Regina am 27. Oktober, 2008 um 10:34 Uhr #
Ich glaube, das stimmt. Lügen ist das Dümmste, was man vor den Medien (oder auch sonst öffentlich, z.B. auf einem professionellen Blog) machen kann, oder? Aber werden in der PR nicht oft auch einfach Nullaussagen gemacht? Oder bestimmte Sachverhalte nicht erwähnt?
Ugugu am 27. Oktober, 2008 um 15:11 Uhr #
Steile These, die mit der Wirklichkeit wenig bis gar nichts zu tun hat. Könnte es nicht auch sein, dass in der Schweiz ein Heer von PR-Spezialisten, gerade beispielsweise im Pharmaumfeld, einer Mini-Armee von Journalisten gegenüber steht, die mit dem Aufdecken verlogener PR schon gar nicht mehr nachkommt?
Philippe Welti am 27. Oktober, 2008 um 15:28 Uhr #
@ Ugugu: Wie gesagt ist PR nicht per se Falschinformation. Zu Ihrer kühnen These: Könnte es nicht auch sein, dass es einfach zu wenige Jounalisten gibt, die wirklich was von Pharma verstehen?
Regina am 27. Oktober, 2008 um 15:16 Uhr #
@ all: Sagen wir mal so: Es ist wohl eher selten so, dass Journalisten ein Medizin- und/oder Pharmazie-/Chemie-Studium hinter sich haben.

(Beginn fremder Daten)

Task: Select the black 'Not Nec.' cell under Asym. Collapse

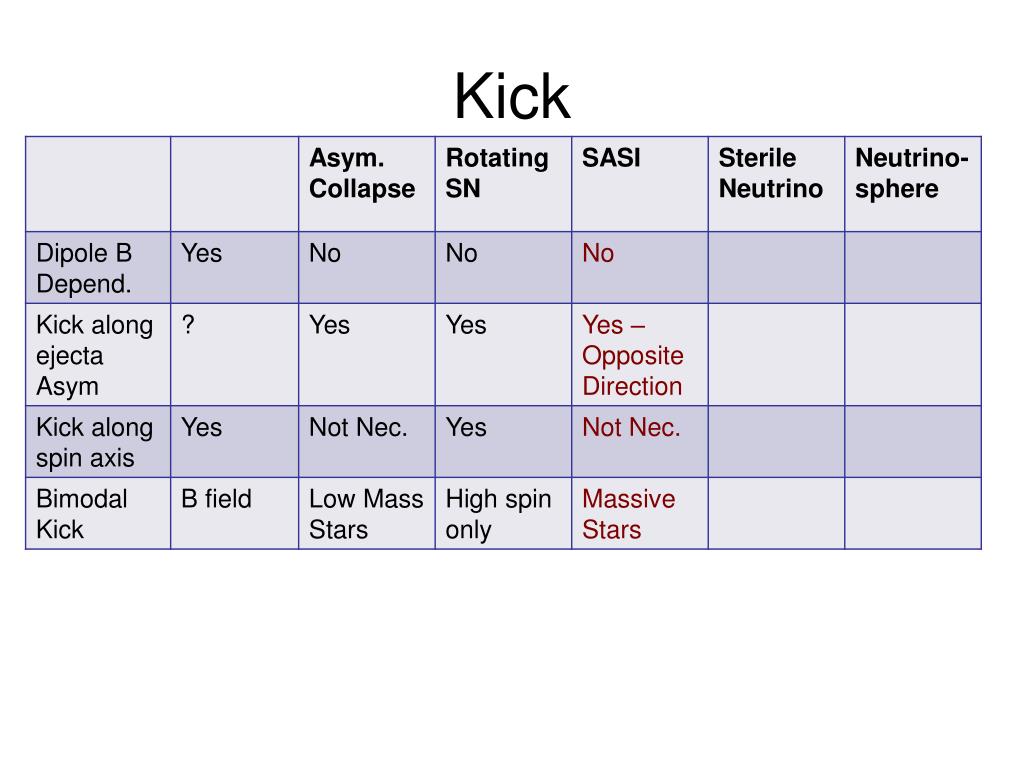Action: tap(366, 441)
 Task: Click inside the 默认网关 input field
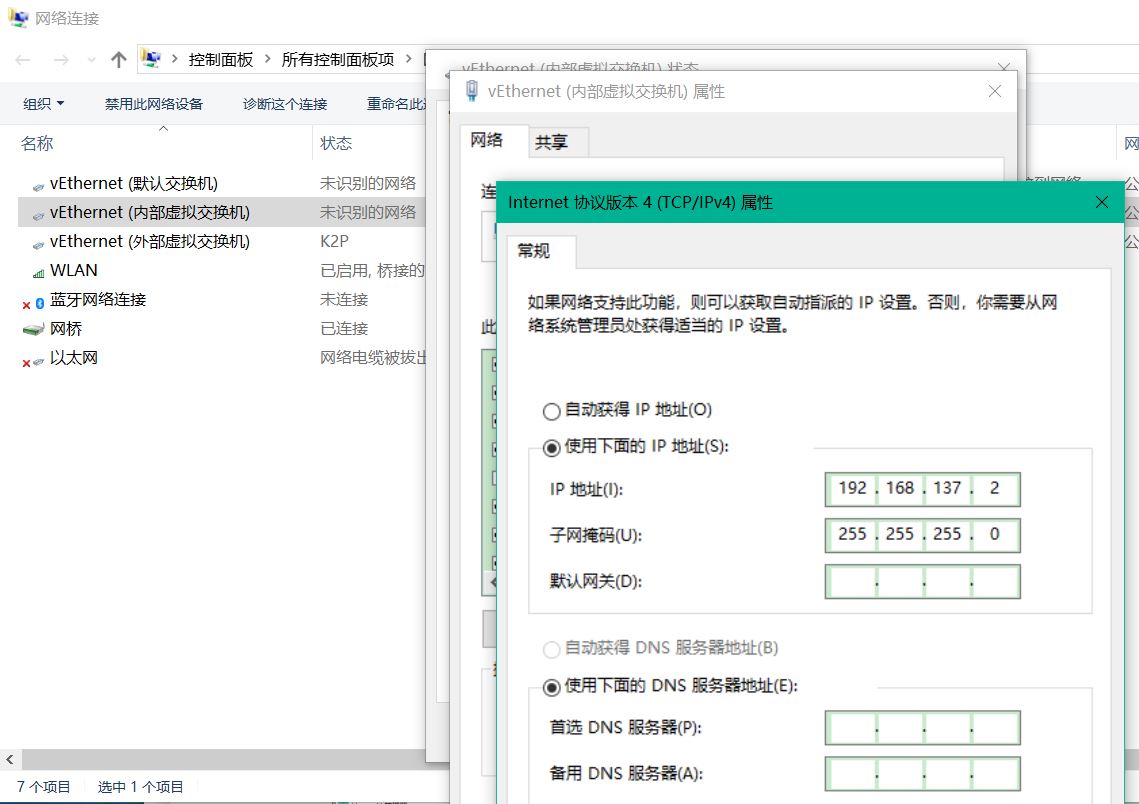(x=921, y=581)
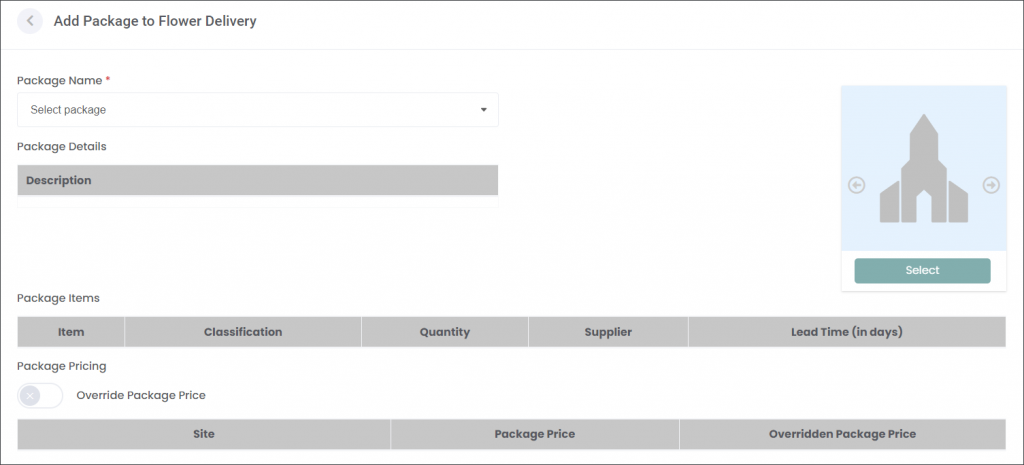Toggle Override Package Price switch
The width and height of the screenshot is (1024, 465).
click(40, 396)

Folglich stimmt die Aussage des Blogschreibers. Was macht man nun, wenn man vor der Frage steht “Impfen ja oder nein”? Man fragt einen Mediziner und informiert sich bei ihm über Risiken etc., holt sich noch eine Zweitmeinung von einer kritischeren Fachperson ein und entscheidet dann. Wer stützt sich bei medizinischen Fragen schon auf die Medien? Also ich bestimmt nicht.
Ugugu am 27. Oktober, 2008 um 17:05 Uhr #
Man kann es drehen und wenden wie man will. PR dient letztlich dem Verkauf – von was auch immer. “Gute PR” versteht es auch ohne explizite Lüge alle negativen Faktoren auszublenden. Insofern ist PR nicht in jedem Fall Falschinformation, aber zumindestens ziemlich verlogen.
Und was die Journalisten betrifft: Je mehr Generalisten und je weniger “Gärtchen-Denken” auf Redaktionen vorherrscht, desto mehr schlägt sich einseitige Information, also auch in Form von PR, in Zeitungsartikeln nieder. Das ist schon so.
Regina am 28. Oktober, 2008 um 08:29 Uhr #
@Ugugu: Schön, wie Sie in Ihrem 3. Satz wiederholen, was ich oben bereits gesagt habe
. Ja, PR dient – wie Marketing-Botschaften – schlussendlich dem Verkauf. Und keine von beiden Disziplinen ist besser als die andere. Damit will ich aber nicht sagen, dass alles immer nur schlecht und verlogen ist.